Lückenlose Rückverfolgung sorgt für Sicherheit

Die Einhaltung der lückenlosen Dokumentationspflicht ist dank der Chargenverwaltung in proALPHA möglich. Auf Knopfdruck hält das System sämtliche Informationen über die Herkunft der Rohstoffe der zu 96 Prozent inhouse gefertigten Produkte bereit. So kann bredent jederzeit den vollen Wertschöpfungsprozess einsehen: Aus welcher Charge sie stammt, wann das Teil galvanisiert und in der Dreherei bearbeitet wurde. Zudem lässt sich mit der Chargenverwaltung genau nachvollziehen, welche Bauteile aus der gleichen Charge stammen. Kundenanfragen lassen sich so schnell und zuverlässig beantworten. Das war früher nur unter hohem Zeitaufwand möglich, da die manuelle Chargenverwaltung – in einem speziellen Auftragsbuch protokolliert – eine langwierige Suche zur Folge hatte. „Heute ist in Sekunden ersichtlich, welcher Kunde welche Charge erhalten hat“, sagt Lothar Kneer, Systemadministrator bei der bredent group. Auf diese Weise sichert sich das Unternehmen auch zuverlässig gegen etwaige Schadensersatzforderungen ab.

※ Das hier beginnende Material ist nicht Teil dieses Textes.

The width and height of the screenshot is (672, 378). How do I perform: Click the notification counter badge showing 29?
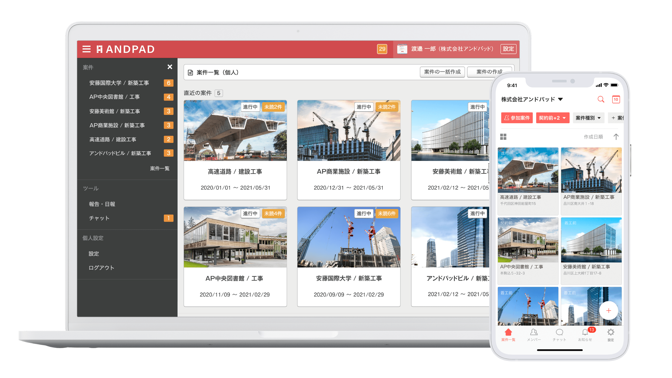coord(382,49)

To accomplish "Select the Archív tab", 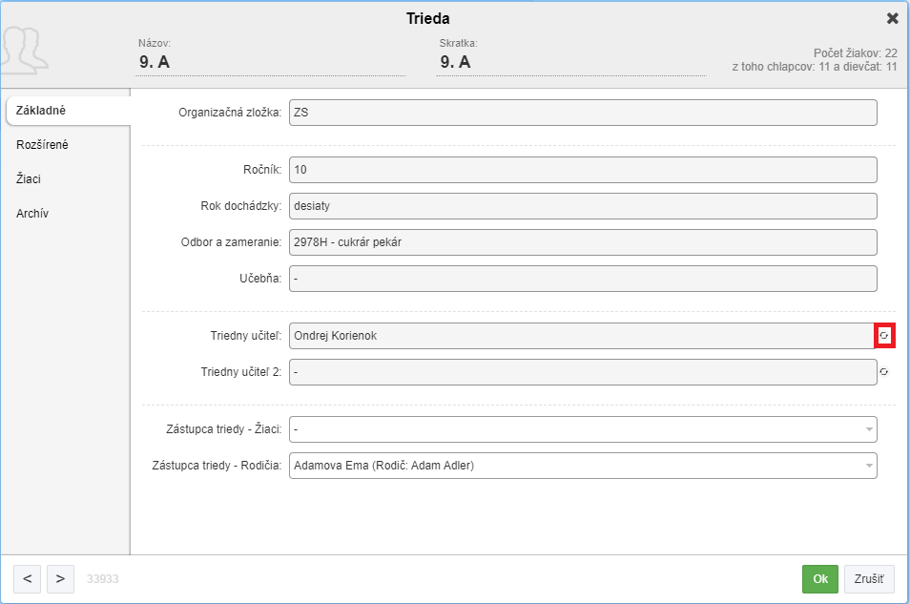I will (x=32, y=213).
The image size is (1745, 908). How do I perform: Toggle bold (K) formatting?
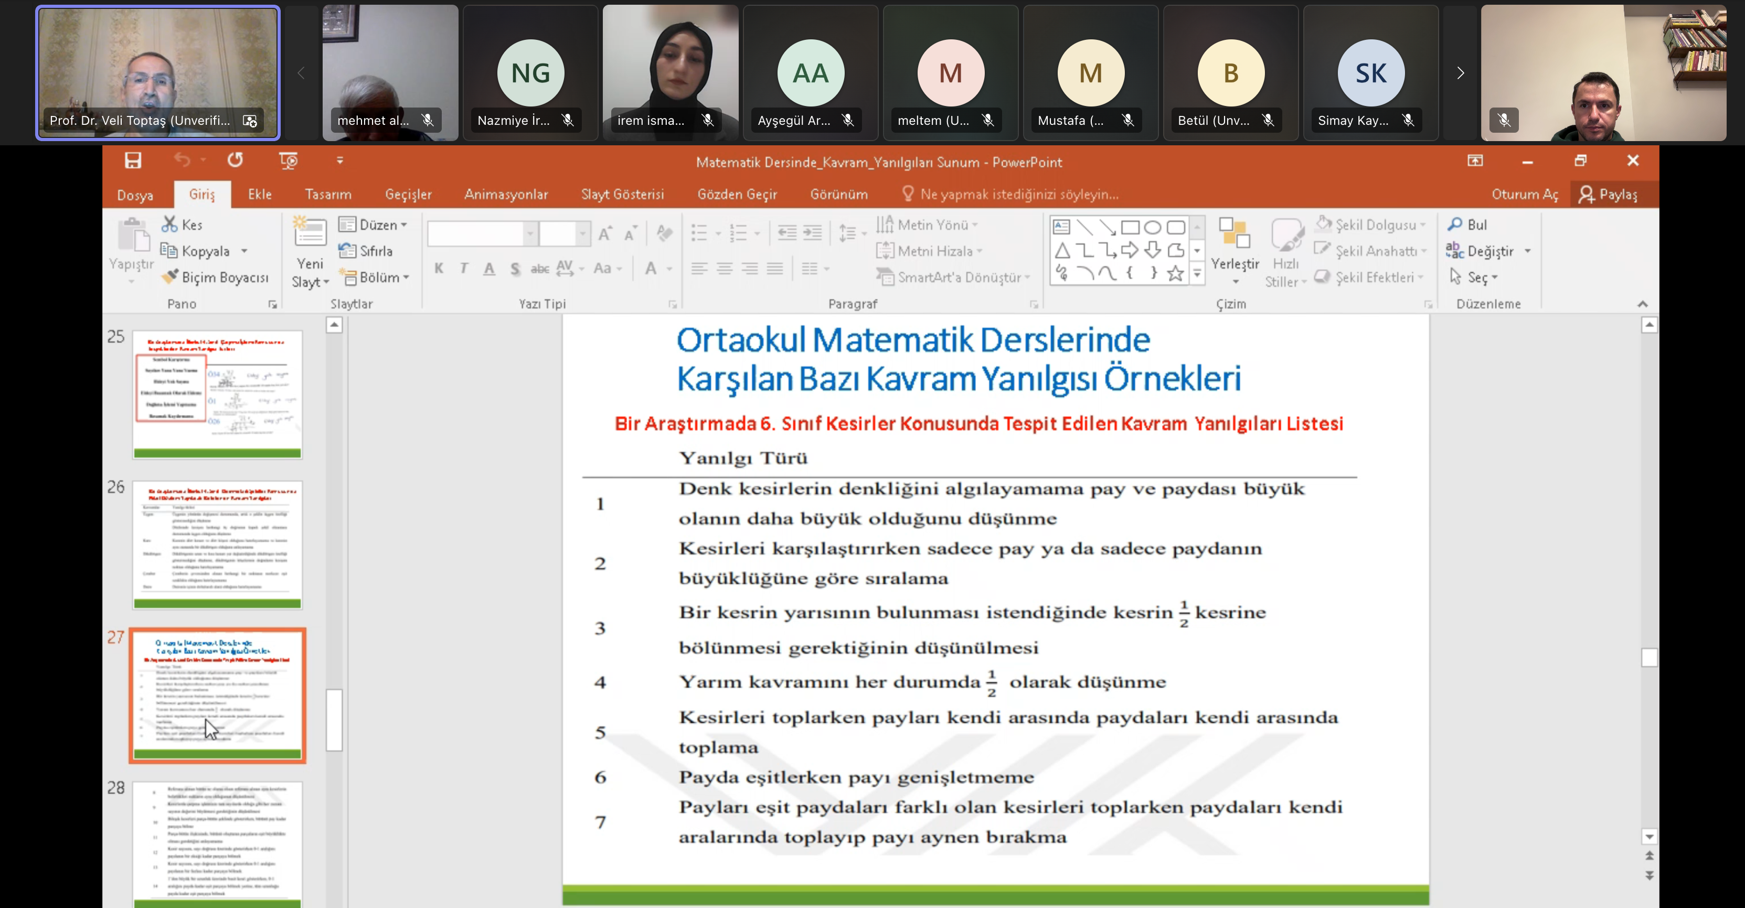(x=439, y=268)
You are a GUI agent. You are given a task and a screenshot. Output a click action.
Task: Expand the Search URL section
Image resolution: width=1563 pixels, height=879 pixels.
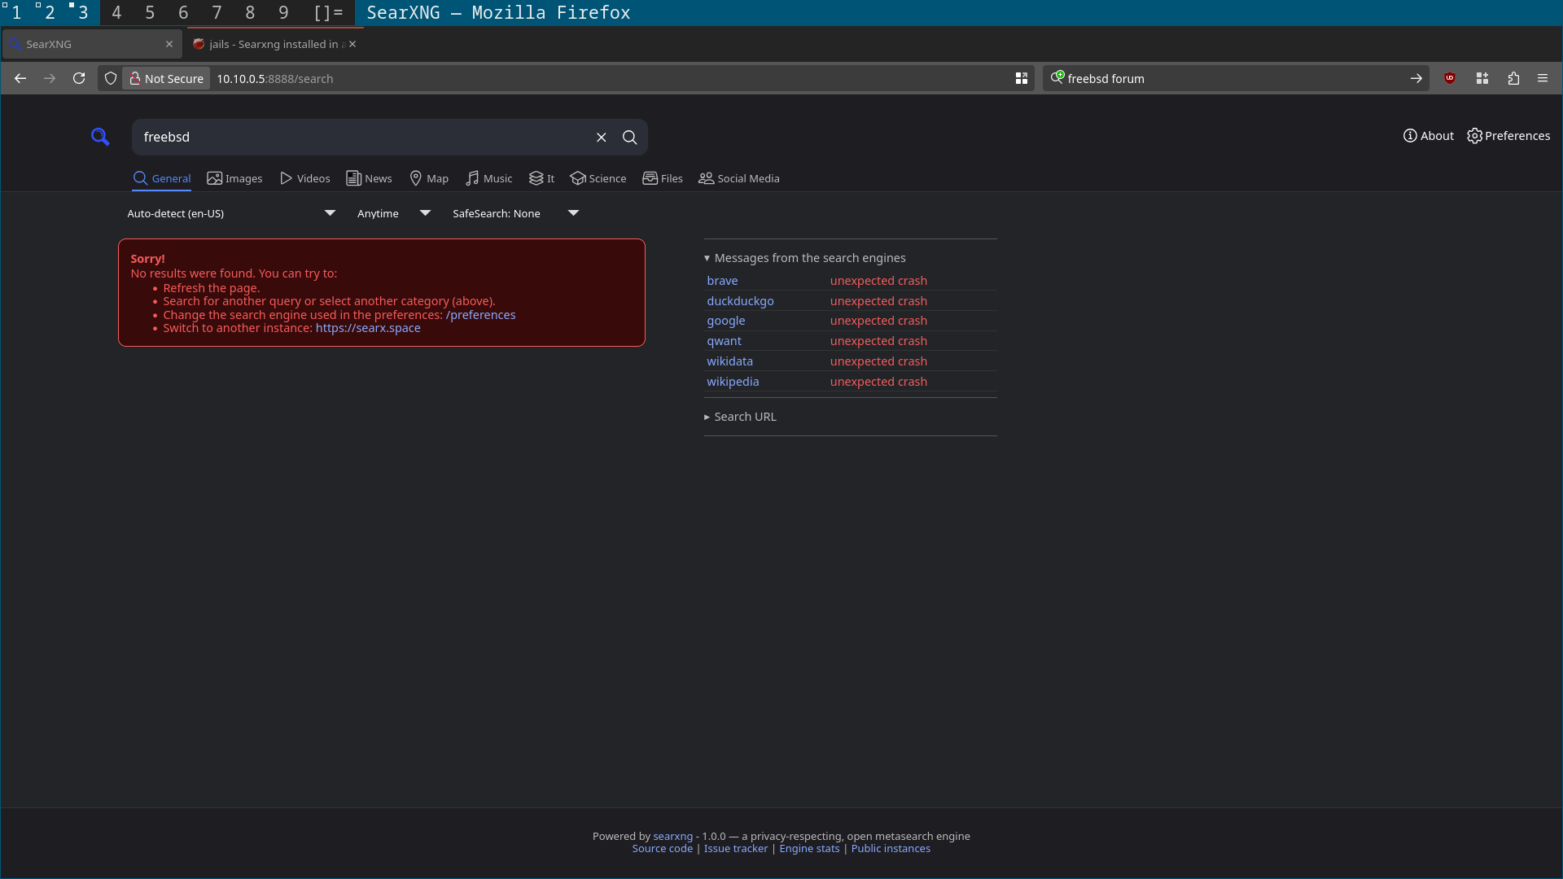pyautogui.click(x=745, y=417)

Mit proALPHA sind die Prozesse bei der bredent group sicher. So hält das Unternehmen über die Zeichnungsverwaltung beispielsweise die strengen Richtlinien der US-Behörde FDA ein. Dabei gilt ein Produktionsauftrag erst nach der Freigabe durch den entsprechenden Mitarbeiter per Unterschrift als „valide“ und damit wirksam. Der signierte Auftrag wird anschließend eingescannt und anhand des integrierten Dokumentenmanagements zentral im System abgelegt. Mit der Barcodearchivierung werden die Produktionsaufträge via Strichcode erkannt und automatisch dem entsprechenden Datensatz des jeweiligen Produktionsauftrags zugeordnet. Das spart Zeit und stellt sicher, dass alle Dokumente jederzeit zentral zur Verfügung stehen.

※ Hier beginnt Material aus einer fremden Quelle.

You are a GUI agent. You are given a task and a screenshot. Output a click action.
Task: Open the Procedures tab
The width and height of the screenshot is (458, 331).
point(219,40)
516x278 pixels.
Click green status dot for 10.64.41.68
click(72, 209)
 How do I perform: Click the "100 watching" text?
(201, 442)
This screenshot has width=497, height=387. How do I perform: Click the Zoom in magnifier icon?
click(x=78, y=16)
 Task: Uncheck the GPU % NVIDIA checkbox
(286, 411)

Optimierte Lagerhaltung unter Berücksichtigung von Temperaturzonen

Besonders die Materialwirtschaft profitiert in mehrfacher Hinsicht von proALPHA. Da viele Produkte temperaturempfindlich sind, ist das Lager in verschiedene Klimazonen unterteilt. Zudem führt bredent oft gleiche Artikel innerhalb desselben Lagers auf verschiedenen Plätzen. Mit Hilfe von proALPHA ist die Verwaltung des Bestands für den Dentalspezialisten dennoch ein Leichtes. Denn proALPHA berücksichtigt zonen- und temperaturbedingte Restriktionen und unterstützt eine chaotische Lagerhaltung. Dabei werden die Produkte keinen festen Lagerplätzen zugeordnet, sondern beliebigen, zum Zeitpunkt der Einlagerung freien Plätze. proALPHA verwaltet dazu die Belegung der Lagerplätze und ermöglicht auf diese Weise die Optimierung von Lagerflächen und Wegen.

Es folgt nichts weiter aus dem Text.